Supplied entries
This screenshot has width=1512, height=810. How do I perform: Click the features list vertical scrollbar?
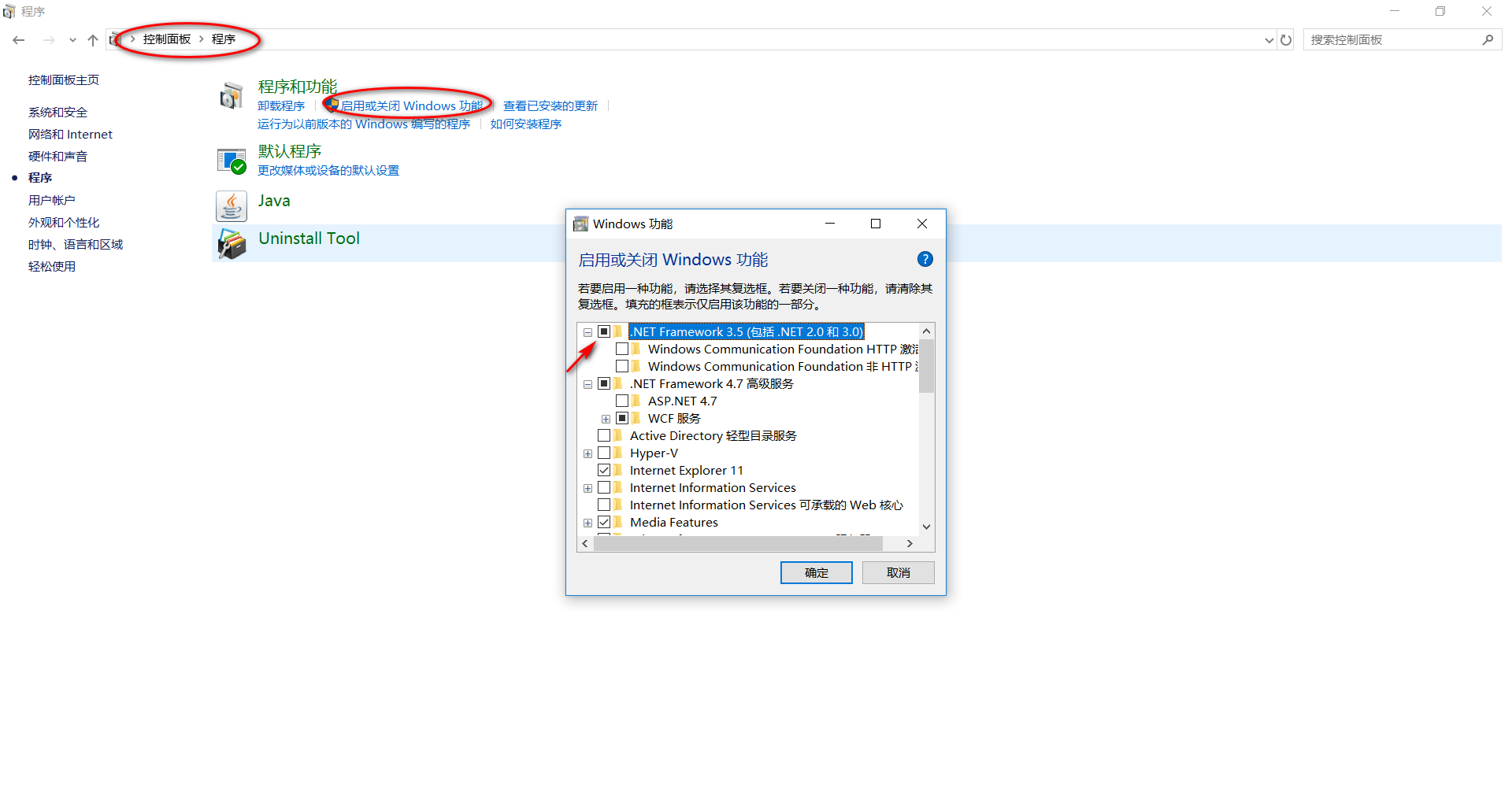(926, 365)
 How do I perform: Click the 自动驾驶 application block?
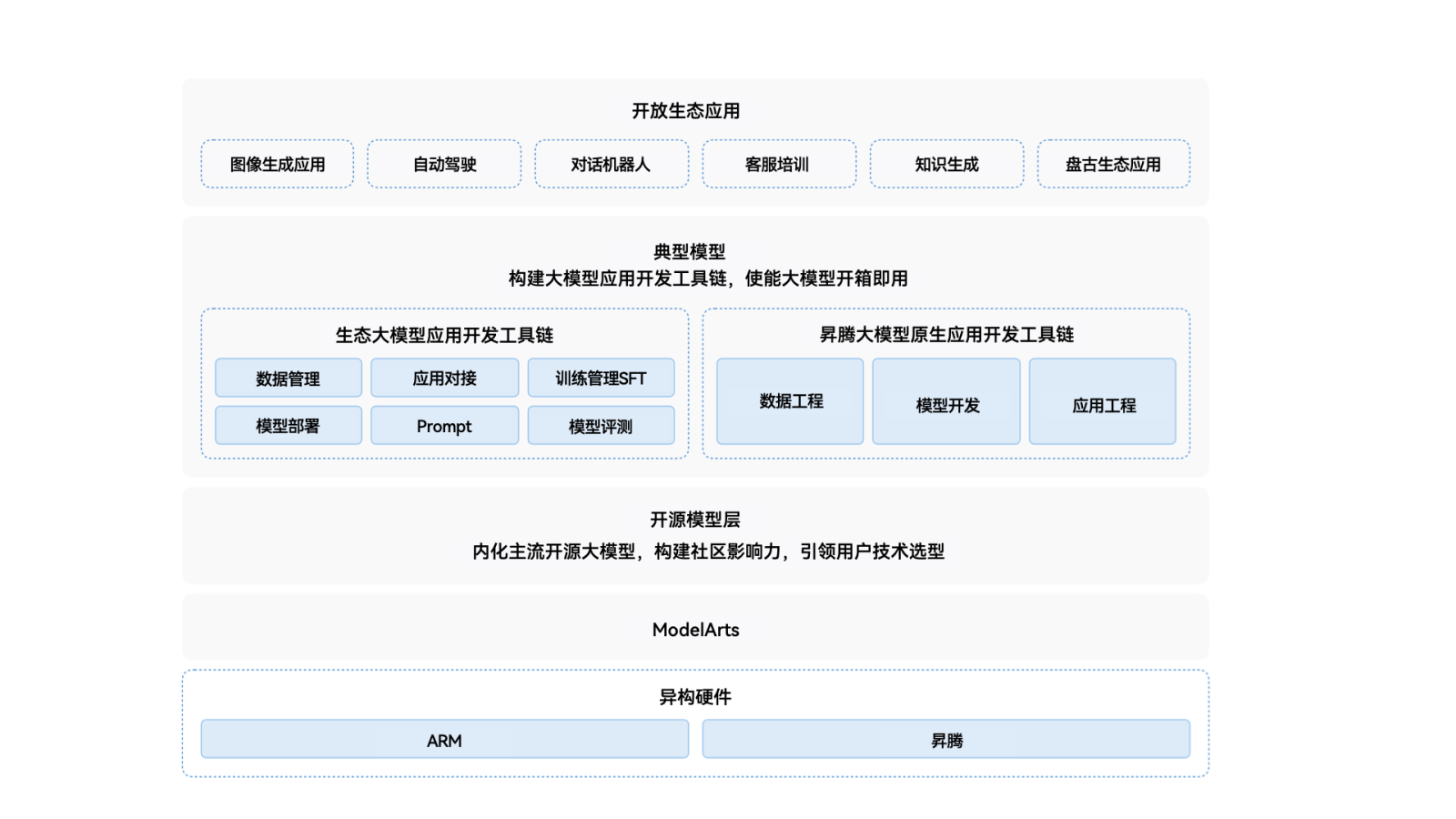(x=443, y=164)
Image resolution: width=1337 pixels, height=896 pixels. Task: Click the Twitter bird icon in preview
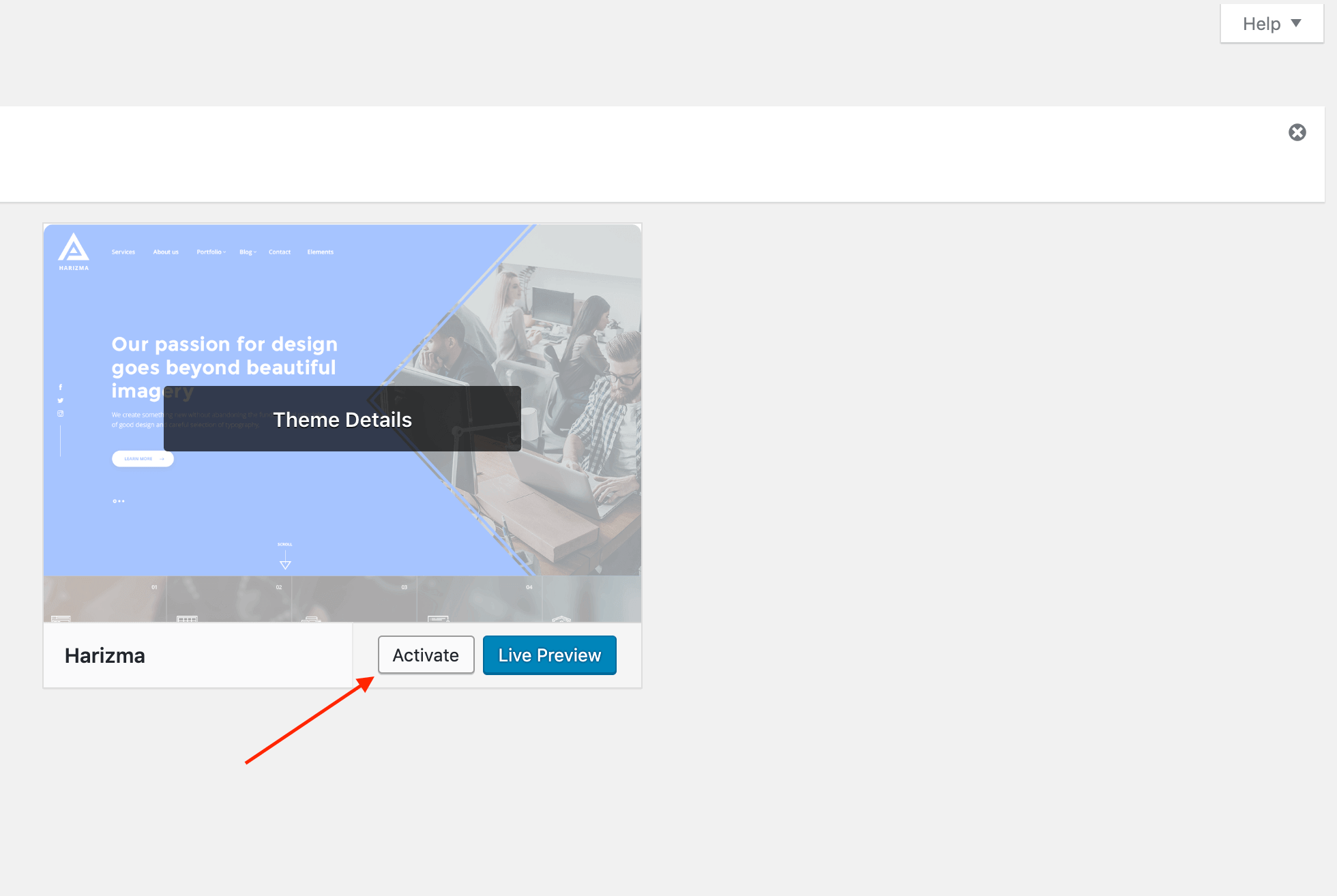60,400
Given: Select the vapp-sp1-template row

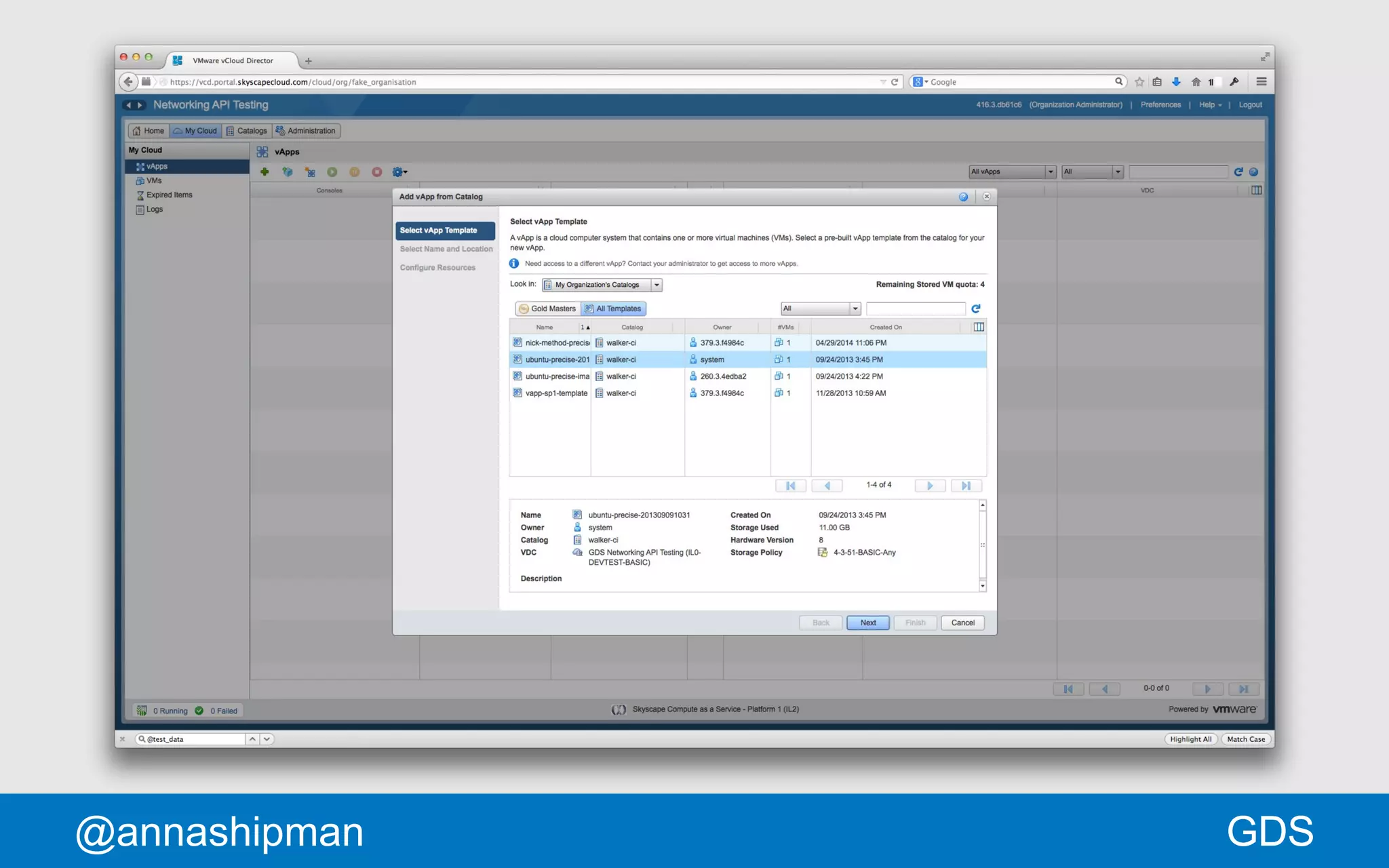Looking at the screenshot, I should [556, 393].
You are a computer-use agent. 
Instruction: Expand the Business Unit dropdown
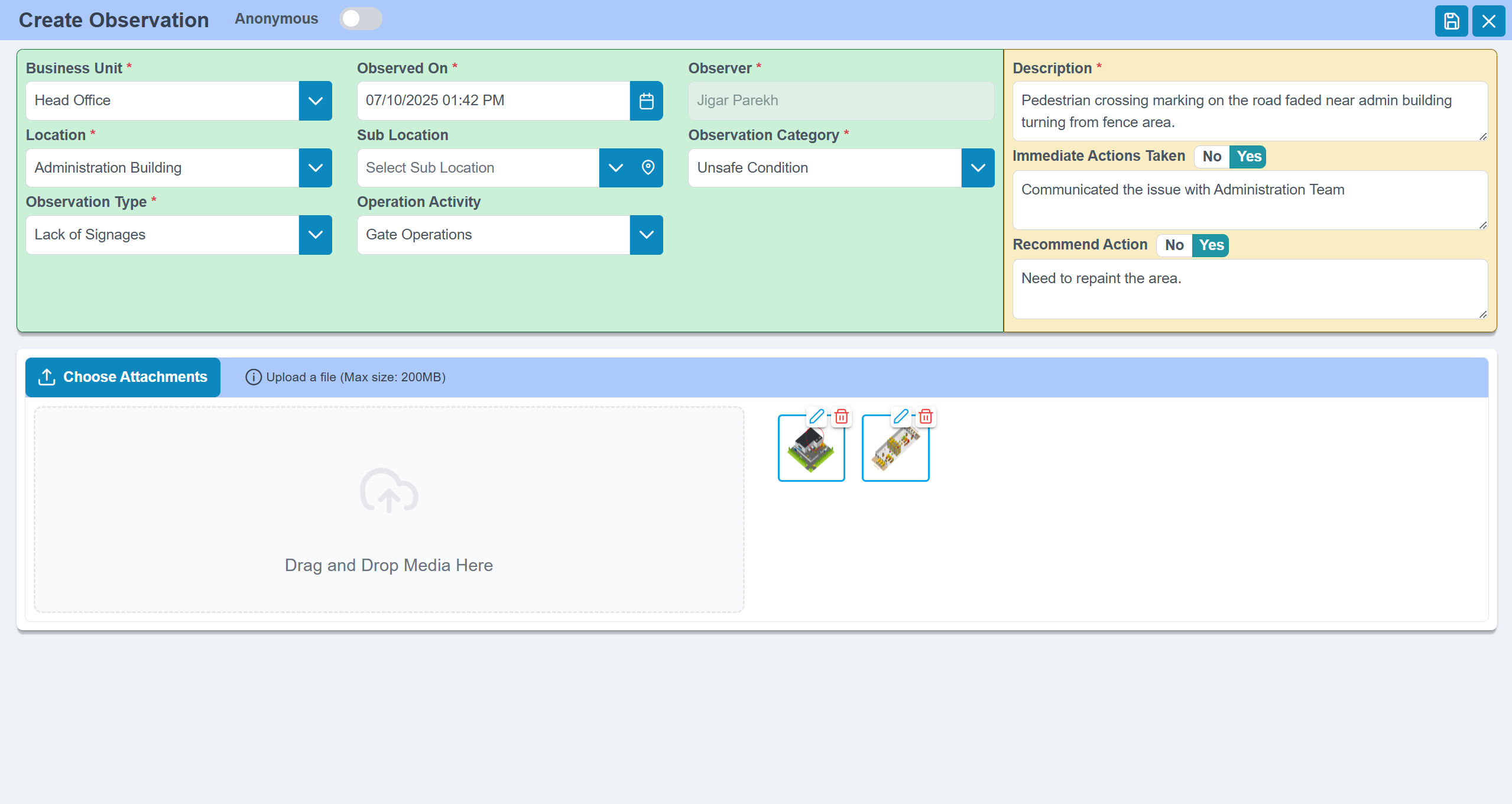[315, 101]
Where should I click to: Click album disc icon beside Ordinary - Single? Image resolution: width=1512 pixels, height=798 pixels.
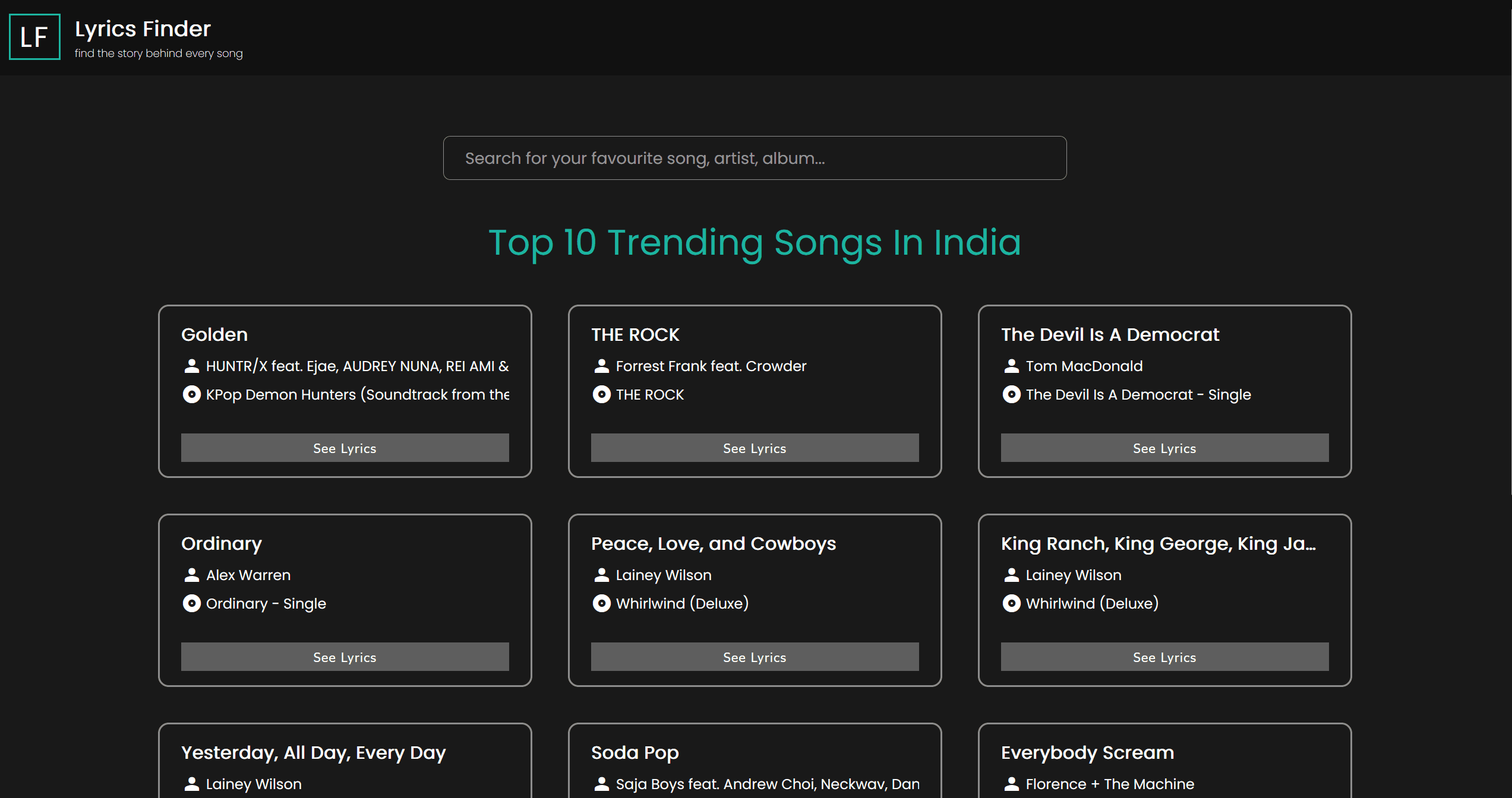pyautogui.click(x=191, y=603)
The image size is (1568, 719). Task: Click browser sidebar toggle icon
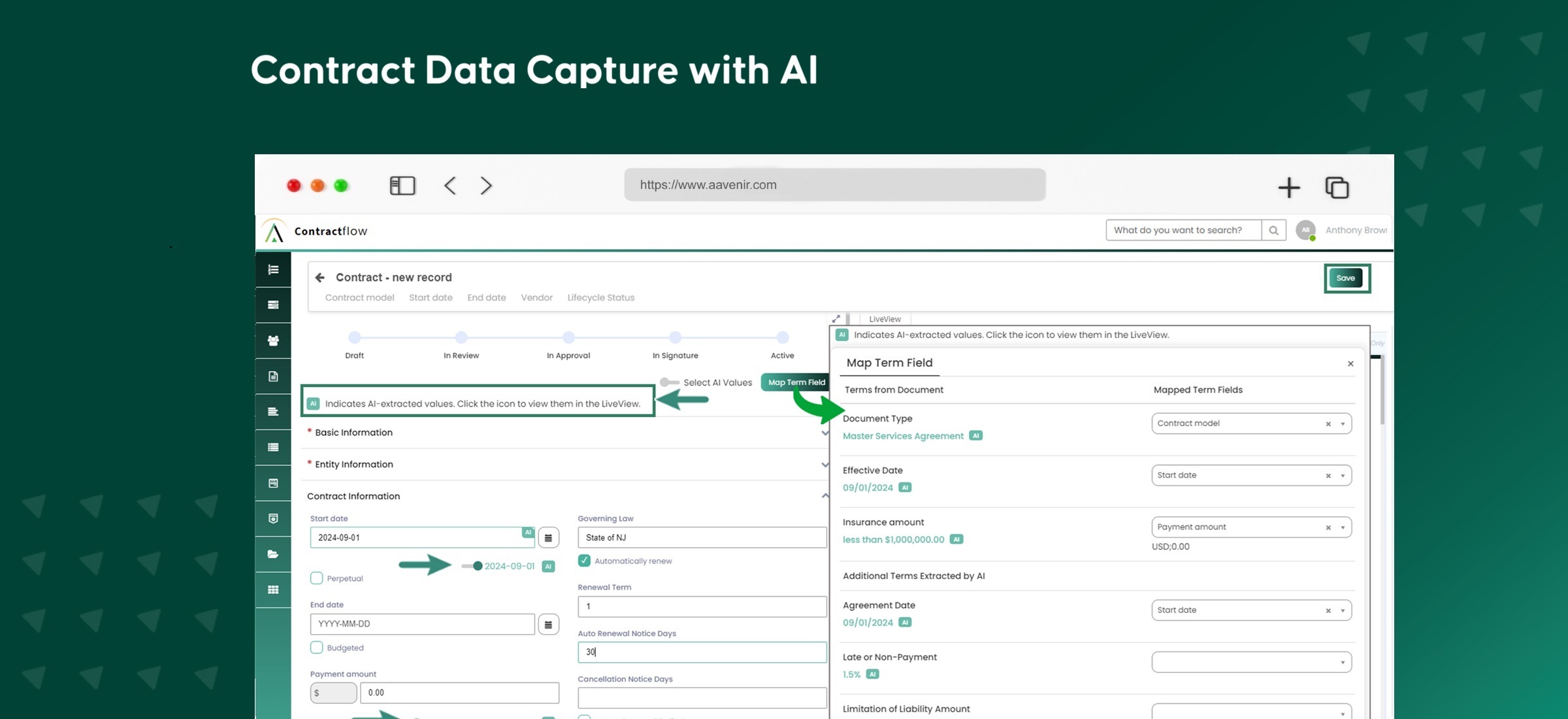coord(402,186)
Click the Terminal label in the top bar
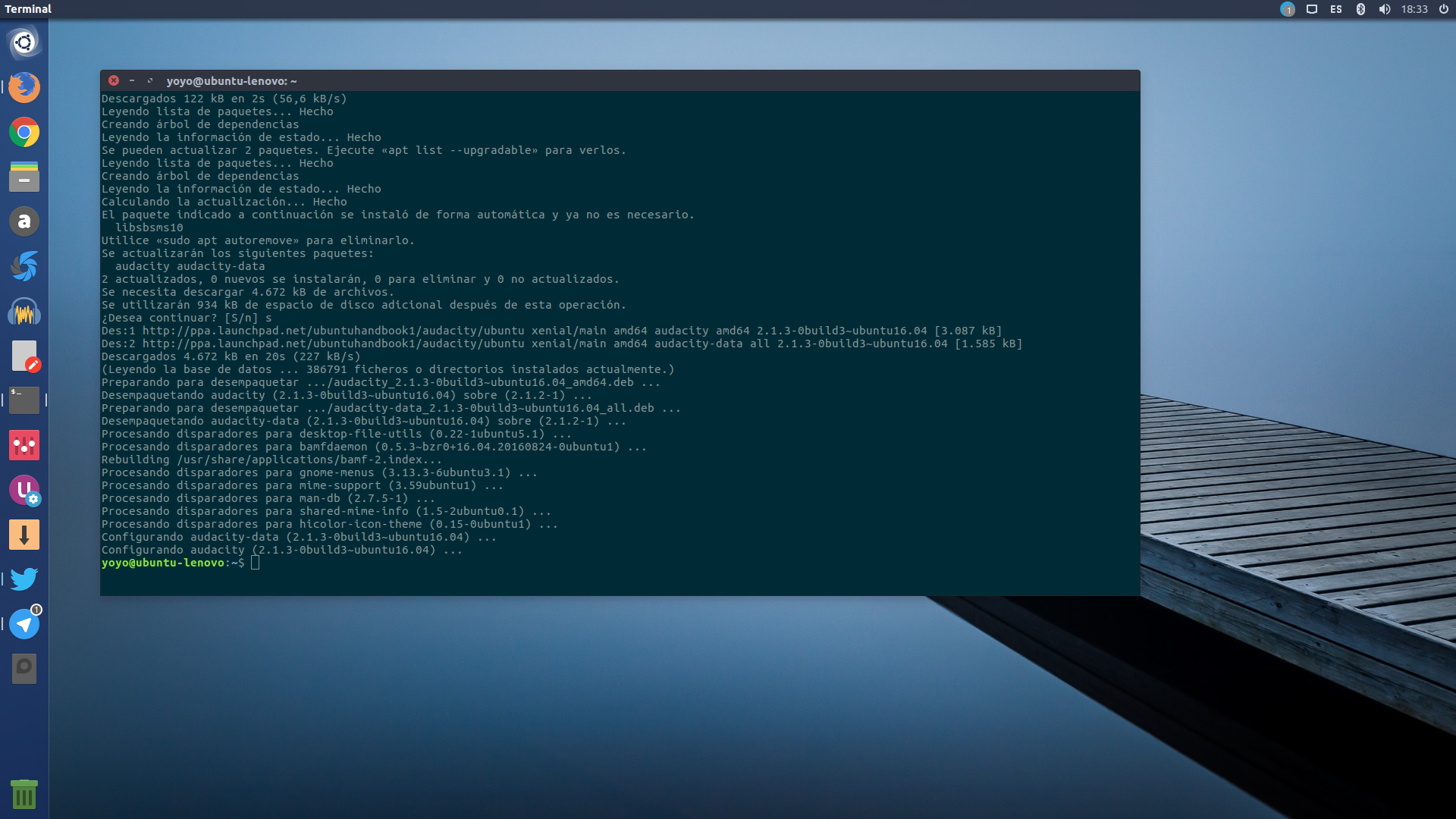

Task instructions
Print the material above exactly as it appears, but not its pictures.

Answer below
This screenshot has width=1512, height=810. How do I perform: Click the features list vertical scrollbar?
(926, 365)
 How do I perform: Click the 自动驾驶 application block?
(x=443, y=164)
Image resolution: width=1337 pixels, height=896 pixels. Task: Click the Twitter bird icon in preview
60,400
Given: Select the vapp-sp1-template row

Looking at the screenshot, I should [556, 393].
You are a computer-use agent. 
Instruction: Expand the Business Unit dropdown
[315, 101]
Where should I click to: Click album disc icon beside Ordinary - Single? Image resolution: width=1512 pixels, height=798 pixels.
pyautogui.click(x=191, y=603)
The image size is (1568, 719). Task: Click browser sidebar toggle icon
coord(402,186)
Click the Terminal label in the top bar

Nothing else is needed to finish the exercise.